**EXERCISE PROMPT:** Go through the material and pull out every line with the string "resolution" in it.

**DATA FOR REVIEW:**
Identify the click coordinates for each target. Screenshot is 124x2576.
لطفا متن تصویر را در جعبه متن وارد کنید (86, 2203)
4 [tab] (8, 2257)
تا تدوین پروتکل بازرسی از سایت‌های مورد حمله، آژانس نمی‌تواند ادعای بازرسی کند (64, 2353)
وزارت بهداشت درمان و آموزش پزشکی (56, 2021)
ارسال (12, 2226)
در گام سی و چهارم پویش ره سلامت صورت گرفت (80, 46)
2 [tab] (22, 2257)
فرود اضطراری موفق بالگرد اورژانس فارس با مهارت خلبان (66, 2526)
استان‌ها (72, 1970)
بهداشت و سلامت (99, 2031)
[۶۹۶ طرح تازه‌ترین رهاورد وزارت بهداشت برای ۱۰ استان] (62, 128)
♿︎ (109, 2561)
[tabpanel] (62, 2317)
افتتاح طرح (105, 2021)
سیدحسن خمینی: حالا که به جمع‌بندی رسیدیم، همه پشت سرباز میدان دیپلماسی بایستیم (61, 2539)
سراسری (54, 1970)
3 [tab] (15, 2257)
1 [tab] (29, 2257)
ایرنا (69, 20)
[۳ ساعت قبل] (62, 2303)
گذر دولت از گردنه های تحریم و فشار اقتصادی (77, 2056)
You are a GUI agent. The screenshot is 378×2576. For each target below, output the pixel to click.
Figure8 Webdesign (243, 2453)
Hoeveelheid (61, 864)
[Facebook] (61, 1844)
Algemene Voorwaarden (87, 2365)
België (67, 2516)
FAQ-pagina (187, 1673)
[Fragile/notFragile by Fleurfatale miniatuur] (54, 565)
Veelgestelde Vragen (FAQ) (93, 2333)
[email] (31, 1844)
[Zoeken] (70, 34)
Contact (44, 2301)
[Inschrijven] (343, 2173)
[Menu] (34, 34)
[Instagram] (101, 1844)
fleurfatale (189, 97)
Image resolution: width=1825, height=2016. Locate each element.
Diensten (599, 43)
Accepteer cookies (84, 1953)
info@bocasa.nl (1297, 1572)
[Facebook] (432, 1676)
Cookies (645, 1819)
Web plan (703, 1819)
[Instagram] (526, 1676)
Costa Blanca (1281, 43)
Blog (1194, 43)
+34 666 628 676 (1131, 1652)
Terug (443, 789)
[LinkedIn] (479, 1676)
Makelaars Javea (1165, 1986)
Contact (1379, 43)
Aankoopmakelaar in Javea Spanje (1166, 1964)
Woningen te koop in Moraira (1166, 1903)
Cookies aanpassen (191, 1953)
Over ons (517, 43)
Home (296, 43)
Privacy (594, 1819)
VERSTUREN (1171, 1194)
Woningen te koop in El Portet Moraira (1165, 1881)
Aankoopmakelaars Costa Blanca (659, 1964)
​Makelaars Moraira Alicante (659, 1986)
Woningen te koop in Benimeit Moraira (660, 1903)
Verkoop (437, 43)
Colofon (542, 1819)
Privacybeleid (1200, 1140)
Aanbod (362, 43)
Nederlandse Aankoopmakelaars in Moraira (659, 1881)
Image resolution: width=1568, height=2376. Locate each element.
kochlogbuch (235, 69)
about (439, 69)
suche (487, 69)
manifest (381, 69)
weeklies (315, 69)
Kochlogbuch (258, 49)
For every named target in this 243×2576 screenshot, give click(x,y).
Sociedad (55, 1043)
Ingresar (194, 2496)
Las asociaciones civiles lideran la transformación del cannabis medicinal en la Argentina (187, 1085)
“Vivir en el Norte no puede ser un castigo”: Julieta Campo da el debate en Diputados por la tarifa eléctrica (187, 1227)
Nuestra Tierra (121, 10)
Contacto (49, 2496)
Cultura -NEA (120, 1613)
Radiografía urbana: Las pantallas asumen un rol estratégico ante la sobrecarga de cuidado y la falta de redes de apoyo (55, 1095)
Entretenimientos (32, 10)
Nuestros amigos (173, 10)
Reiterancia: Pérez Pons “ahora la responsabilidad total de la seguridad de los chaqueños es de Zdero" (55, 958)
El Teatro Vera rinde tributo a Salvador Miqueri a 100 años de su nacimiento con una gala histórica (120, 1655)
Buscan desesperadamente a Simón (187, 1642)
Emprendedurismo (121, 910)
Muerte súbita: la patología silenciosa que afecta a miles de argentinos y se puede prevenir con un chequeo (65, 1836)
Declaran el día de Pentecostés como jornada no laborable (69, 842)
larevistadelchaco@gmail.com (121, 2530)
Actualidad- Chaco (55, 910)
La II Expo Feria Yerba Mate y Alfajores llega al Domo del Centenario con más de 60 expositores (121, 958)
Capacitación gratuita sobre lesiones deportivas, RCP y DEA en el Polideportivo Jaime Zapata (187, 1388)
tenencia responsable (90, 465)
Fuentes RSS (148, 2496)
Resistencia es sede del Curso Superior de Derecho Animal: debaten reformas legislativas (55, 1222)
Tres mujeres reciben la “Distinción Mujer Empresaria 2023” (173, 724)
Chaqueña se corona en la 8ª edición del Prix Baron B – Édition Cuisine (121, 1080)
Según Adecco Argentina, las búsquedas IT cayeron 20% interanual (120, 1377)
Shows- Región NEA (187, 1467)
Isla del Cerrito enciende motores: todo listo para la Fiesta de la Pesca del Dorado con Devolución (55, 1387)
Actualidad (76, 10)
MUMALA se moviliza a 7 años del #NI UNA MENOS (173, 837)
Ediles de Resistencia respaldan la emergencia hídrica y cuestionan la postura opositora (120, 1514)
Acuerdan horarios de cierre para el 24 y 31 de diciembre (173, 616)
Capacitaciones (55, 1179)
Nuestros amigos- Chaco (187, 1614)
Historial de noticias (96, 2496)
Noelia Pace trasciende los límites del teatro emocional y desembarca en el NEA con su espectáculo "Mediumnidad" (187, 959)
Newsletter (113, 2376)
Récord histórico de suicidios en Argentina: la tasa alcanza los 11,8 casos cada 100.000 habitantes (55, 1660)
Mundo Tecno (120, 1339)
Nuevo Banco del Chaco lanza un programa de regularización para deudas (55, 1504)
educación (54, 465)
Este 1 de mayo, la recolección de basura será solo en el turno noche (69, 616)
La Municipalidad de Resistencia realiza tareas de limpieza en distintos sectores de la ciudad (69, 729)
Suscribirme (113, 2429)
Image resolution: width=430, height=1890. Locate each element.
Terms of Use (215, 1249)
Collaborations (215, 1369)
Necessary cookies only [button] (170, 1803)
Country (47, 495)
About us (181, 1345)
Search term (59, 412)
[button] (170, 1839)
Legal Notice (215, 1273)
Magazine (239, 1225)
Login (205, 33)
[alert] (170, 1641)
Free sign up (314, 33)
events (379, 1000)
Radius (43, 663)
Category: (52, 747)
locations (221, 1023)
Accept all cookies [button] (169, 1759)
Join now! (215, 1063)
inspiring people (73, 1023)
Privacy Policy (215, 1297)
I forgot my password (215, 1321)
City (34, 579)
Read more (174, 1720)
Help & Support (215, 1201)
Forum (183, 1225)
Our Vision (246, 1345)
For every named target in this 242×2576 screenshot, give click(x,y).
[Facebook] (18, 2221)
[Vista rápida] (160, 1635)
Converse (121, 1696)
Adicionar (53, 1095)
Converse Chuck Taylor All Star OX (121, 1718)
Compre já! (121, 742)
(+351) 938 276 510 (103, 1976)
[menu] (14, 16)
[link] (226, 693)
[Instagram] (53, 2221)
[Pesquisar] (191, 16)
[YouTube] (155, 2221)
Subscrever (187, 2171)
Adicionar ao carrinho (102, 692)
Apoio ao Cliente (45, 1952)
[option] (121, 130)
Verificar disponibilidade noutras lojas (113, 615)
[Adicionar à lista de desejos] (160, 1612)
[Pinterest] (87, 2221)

**SOLUTION TO THIS PROBLEM:**
Image resolution: width=1825, height=2016. Locate each element.
Image resolution: width=1568, height=2376. Locate each element.
Image resolution: width=430, height=1890. Locate each element.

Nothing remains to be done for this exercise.